Lines 1-11 Summary

Get out the microscope, because we’re going through this poem line-by-line.

Lines 1-5

It little profits that an idle king,
By this still hearth, among these barren crags,
Match'd with an aged wife, I mete and dole
Unequal laws unto a savage race,
That hoard, and sleep, and feed, and know not me.

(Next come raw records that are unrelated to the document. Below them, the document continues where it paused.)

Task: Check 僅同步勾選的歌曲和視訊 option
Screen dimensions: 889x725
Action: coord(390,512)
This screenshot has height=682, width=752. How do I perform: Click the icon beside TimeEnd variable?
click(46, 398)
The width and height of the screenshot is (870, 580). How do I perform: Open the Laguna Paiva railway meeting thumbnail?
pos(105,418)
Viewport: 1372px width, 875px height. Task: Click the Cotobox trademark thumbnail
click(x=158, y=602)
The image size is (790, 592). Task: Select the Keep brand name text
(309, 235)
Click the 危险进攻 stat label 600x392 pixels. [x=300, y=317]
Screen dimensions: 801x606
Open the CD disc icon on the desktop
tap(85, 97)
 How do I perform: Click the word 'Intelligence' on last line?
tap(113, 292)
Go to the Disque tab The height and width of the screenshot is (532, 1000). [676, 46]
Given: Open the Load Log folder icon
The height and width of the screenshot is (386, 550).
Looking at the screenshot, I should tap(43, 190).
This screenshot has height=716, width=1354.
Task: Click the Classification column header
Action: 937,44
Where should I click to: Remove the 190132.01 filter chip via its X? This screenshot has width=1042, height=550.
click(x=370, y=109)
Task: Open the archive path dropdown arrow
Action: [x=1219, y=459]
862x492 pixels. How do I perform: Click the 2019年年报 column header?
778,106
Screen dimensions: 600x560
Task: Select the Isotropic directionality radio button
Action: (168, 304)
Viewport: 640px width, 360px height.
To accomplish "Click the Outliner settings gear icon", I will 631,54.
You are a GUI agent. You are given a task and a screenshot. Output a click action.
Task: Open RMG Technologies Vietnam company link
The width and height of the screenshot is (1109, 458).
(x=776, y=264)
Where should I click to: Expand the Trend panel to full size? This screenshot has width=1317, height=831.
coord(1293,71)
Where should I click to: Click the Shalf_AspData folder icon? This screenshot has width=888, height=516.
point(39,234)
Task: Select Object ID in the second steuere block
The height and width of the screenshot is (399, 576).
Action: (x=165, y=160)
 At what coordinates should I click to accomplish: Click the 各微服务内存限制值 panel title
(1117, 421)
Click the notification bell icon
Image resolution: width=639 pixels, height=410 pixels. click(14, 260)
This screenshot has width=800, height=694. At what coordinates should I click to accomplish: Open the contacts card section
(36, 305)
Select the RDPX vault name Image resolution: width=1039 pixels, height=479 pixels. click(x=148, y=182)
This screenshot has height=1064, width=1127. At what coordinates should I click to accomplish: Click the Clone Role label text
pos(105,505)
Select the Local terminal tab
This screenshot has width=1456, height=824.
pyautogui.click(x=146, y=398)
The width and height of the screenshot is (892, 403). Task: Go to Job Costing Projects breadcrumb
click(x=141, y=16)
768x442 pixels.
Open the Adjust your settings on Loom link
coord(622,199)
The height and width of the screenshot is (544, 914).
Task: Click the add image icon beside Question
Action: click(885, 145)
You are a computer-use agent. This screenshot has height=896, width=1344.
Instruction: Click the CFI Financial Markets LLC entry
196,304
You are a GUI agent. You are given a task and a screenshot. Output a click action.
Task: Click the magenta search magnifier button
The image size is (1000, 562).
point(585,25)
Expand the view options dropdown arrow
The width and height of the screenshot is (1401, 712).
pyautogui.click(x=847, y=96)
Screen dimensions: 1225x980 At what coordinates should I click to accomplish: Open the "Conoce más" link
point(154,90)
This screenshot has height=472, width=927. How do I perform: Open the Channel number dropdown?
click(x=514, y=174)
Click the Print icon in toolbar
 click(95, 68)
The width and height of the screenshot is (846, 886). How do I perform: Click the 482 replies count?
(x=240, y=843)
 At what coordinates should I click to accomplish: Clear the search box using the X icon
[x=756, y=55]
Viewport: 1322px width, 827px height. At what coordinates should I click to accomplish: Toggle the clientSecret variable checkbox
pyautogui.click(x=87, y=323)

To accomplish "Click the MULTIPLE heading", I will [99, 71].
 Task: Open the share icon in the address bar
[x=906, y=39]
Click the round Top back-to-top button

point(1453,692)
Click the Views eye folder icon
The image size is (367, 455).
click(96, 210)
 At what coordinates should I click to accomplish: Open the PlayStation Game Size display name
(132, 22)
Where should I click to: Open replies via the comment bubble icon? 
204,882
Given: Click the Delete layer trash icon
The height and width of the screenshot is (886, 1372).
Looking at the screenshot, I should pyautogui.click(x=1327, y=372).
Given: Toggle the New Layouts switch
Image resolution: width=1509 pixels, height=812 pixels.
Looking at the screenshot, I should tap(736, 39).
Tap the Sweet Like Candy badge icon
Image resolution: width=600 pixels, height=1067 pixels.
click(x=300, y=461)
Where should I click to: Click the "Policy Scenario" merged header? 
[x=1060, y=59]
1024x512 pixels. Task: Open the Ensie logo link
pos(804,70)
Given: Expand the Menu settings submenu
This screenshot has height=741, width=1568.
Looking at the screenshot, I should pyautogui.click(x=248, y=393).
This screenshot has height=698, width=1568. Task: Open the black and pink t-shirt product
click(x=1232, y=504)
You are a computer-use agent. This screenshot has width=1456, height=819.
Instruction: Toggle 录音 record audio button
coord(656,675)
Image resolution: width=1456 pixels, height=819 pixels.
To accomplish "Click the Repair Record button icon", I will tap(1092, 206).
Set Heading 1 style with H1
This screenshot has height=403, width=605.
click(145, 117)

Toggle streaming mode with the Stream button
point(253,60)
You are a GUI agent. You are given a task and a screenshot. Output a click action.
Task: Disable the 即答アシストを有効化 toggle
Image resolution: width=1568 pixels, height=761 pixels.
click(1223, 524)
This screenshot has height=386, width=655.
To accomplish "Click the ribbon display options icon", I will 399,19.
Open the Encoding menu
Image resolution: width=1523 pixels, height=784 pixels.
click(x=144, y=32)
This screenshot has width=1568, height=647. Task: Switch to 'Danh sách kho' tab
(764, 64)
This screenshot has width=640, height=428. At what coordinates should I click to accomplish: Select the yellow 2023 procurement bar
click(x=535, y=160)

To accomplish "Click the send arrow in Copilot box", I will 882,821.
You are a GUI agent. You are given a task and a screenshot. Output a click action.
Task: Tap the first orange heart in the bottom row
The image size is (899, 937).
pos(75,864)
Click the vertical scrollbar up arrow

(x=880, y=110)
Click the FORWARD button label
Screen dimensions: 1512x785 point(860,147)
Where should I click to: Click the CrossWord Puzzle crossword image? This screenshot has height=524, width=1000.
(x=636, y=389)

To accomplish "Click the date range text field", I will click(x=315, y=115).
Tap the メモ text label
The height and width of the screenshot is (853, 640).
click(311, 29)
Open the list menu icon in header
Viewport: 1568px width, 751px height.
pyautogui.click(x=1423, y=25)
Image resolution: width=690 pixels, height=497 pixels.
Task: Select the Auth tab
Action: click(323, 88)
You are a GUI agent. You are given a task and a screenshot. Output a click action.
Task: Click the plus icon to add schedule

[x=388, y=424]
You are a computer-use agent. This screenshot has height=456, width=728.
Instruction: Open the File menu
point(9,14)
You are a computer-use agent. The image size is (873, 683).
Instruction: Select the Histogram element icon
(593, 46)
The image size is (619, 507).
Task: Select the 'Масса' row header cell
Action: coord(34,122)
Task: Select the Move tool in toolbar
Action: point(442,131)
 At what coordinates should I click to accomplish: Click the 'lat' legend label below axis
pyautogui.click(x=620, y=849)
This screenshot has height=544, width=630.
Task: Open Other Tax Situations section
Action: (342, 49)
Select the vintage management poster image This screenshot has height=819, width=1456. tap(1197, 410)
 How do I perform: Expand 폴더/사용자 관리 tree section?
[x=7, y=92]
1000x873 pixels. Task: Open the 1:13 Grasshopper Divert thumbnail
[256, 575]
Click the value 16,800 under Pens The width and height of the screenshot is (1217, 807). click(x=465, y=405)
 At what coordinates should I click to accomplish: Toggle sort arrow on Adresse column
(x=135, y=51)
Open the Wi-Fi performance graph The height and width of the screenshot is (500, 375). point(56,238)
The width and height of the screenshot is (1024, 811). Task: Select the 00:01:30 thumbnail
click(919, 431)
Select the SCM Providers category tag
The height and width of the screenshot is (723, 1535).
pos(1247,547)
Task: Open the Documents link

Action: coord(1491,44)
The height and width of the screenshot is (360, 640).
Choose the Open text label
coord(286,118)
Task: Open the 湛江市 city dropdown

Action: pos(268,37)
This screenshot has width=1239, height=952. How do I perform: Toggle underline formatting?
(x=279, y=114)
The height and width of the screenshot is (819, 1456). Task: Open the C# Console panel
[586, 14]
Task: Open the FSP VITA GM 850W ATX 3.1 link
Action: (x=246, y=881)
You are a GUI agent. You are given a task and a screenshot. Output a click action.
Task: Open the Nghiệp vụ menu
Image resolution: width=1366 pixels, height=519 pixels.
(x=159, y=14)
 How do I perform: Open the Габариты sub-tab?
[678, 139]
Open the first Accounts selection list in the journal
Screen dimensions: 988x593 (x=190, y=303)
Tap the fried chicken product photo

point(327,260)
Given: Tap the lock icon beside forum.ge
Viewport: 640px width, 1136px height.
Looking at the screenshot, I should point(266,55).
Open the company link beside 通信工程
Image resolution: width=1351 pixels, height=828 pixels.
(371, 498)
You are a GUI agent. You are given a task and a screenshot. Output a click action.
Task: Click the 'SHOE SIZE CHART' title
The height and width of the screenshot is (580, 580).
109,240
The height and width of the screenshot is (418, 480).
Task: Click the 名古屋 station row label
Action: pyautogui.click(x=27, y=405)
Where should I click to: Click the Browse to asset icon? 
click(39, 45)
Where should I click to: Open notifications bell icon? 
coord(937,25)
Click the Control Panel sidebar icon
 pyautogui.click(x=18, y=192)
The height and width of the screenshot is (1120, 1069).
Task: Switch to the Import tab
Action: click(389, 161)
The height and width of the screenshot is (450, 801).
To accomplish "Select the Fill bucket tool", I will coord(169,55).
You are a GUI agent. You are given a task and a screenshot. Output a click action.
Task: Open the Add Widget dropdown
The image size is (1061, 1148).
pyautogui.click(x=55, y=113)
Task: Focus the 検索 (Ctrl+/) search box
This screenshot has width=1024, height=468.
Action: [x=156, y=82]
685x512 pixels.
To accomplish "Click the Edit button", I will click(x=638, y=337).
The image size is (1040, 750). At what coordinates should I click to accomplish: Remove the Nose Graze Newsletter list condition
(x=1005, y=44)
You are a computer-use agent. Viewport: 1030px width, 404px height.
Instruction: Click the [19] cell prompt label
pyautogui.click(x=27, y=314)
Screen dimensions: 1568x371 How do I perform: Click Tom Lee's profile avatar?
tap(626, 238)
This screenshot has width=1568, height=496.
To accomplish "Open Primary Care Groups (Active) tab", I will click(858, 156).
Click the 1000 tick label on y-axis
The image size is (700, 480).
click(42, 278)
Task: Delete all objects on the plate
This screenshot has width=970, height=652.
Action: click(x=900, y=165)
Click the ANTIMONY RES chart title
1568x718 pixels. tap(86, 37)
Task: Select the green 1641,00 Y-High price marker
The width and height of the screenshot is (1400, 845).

  • The poem begins by telling us that a king gains nothing from just sitting around by the fire with his wife and making laws for people who don't even know him.
  • The speaker at first seems at to be some kind of observer or impersonal figure who knows a lot about how to be a king, but in line 3 we learn that the king himself, Ulysses, is speaking.
  • The phrase "it little profits" is another way of saying, "it is useless" or "it isn't beneficial."
  • "Mete" means "to allot" or "measure out." Here it refers to the king's allotment of rewards and punishments to his subjects.
  • "Unequal" doesn't mean that the rewards and punishments are unjust or unfair, but rather variable.
  • "Match'd" doesn't refer to a tennis match or other sporting event; it means something like "paired" or "partnered with."
  • Ulysses' subjects are presented to us as a large group of drones who do nothing but eat and sleep.

Lines 6-11

I cannot rest from travel: I will drink
Life to the lees: all times I have enjoyed
Greatly, have suffered greatly, both with those
That loved me, and alone; on shore, and when
Through scudding drifts the rainy Hyades
Vexed the dim sea:

  • After his moralistic opening, Ulysses tells us more about why sitting around doling out rewards and punishments bores him.
  • We learn that he is a restless spirit who doesn't want to take a break from roaming the ocean in search of adventure. He will not let life pass him by.
  • The word "lees" originally referred to the sediment accumulated at the bottom of a bottle of wine; to "drink life to the lees" means to drink to the very last drop. Nowadays we might say something like "live life to the fullest."
  • Ulysses tells us that he has had a lot of good times and a lot of bad times, sometimes with his best friends, and sometimes alone, both on dry land and while sailing through potentially destructive storms.
  • "Scudding drifts" are pounding showers of rain that one might encounter at sea during a storm or while crab fishing off the coast of Alaska.
  • The "Hyades" are a group of stars in the constellation Taurus often associated with rain; their rising in the sky generally coincides with the rainy season. Here they are presented as agitators of the ocean.